━━━ TASK MATERIAL ━━━

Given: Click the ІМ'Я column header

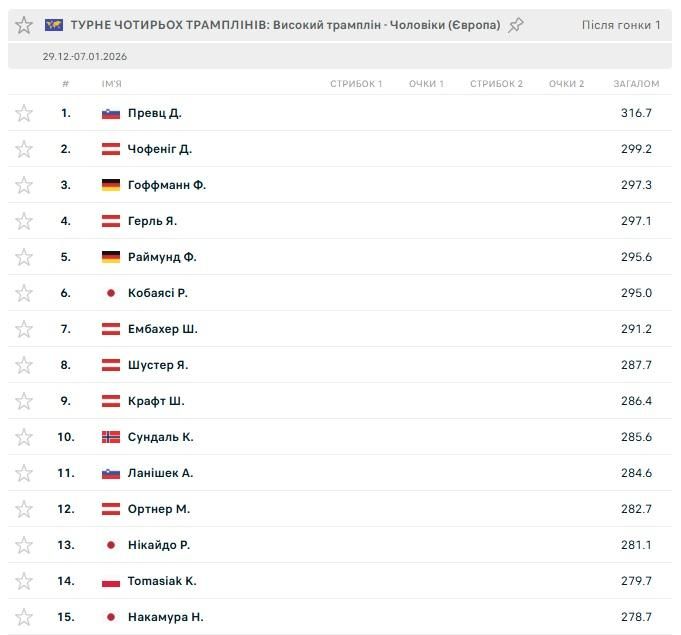Looking at the screenshot, I should 114,84.
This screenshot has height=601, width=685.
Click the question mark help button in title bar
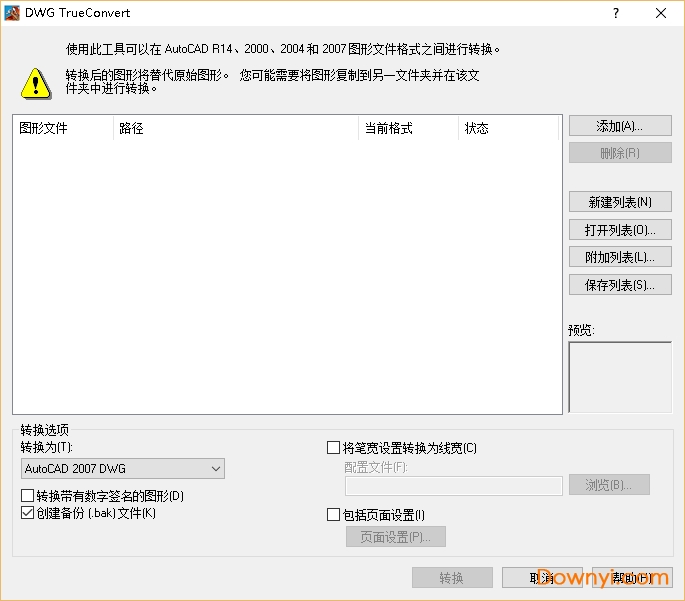pyautogui.click(x=616, y=13)
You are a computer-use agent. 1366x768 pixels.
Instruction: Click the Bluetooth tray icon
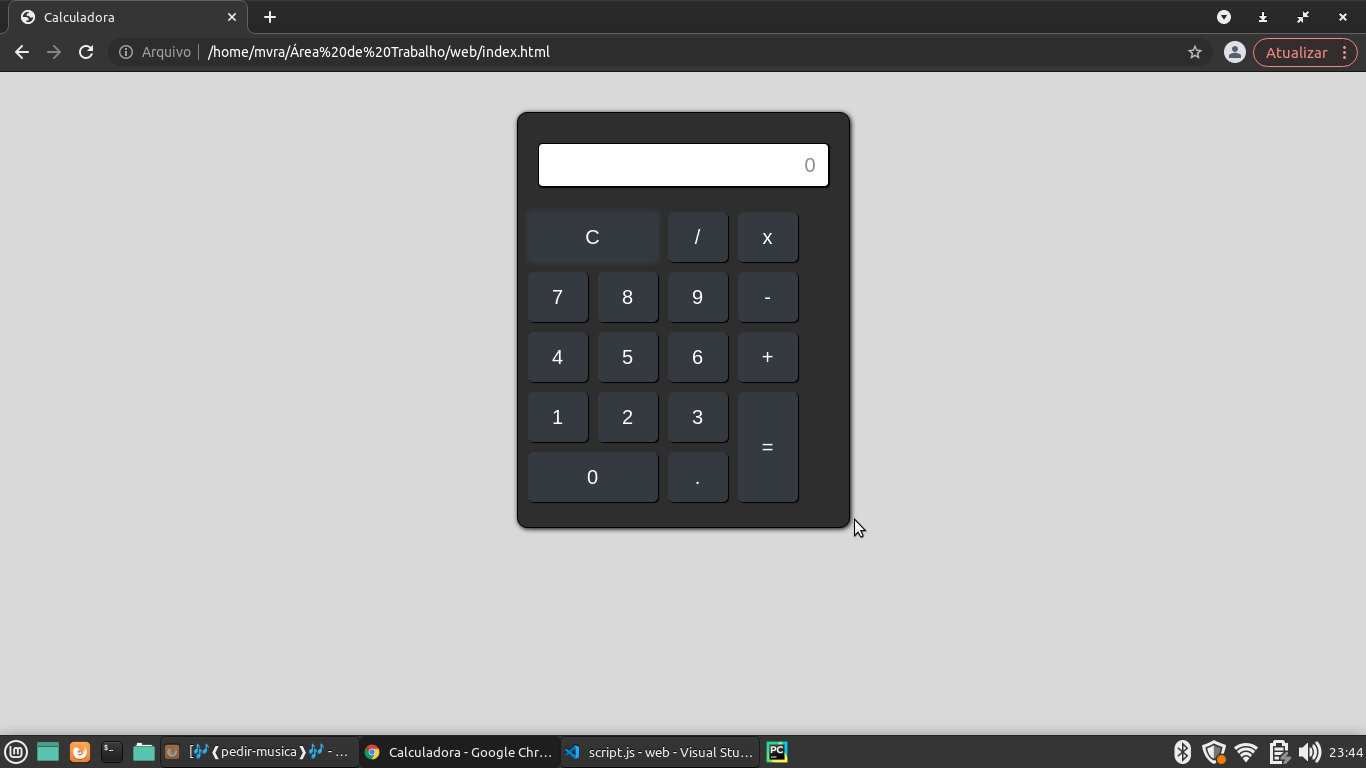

━━━

**TASK REQUIREMENTS**: Your answer must be the lines from the one containing "Click the question" through the last line of the records, both included, written out exactly and without pictures.

**SOLUTION**:
Click the question mark help button in title bar
pyautogui.click(x=616, y=13)
You are a computer-use agent. 1366x768 pixels.
Instruction: Click the Bluetooth tray icon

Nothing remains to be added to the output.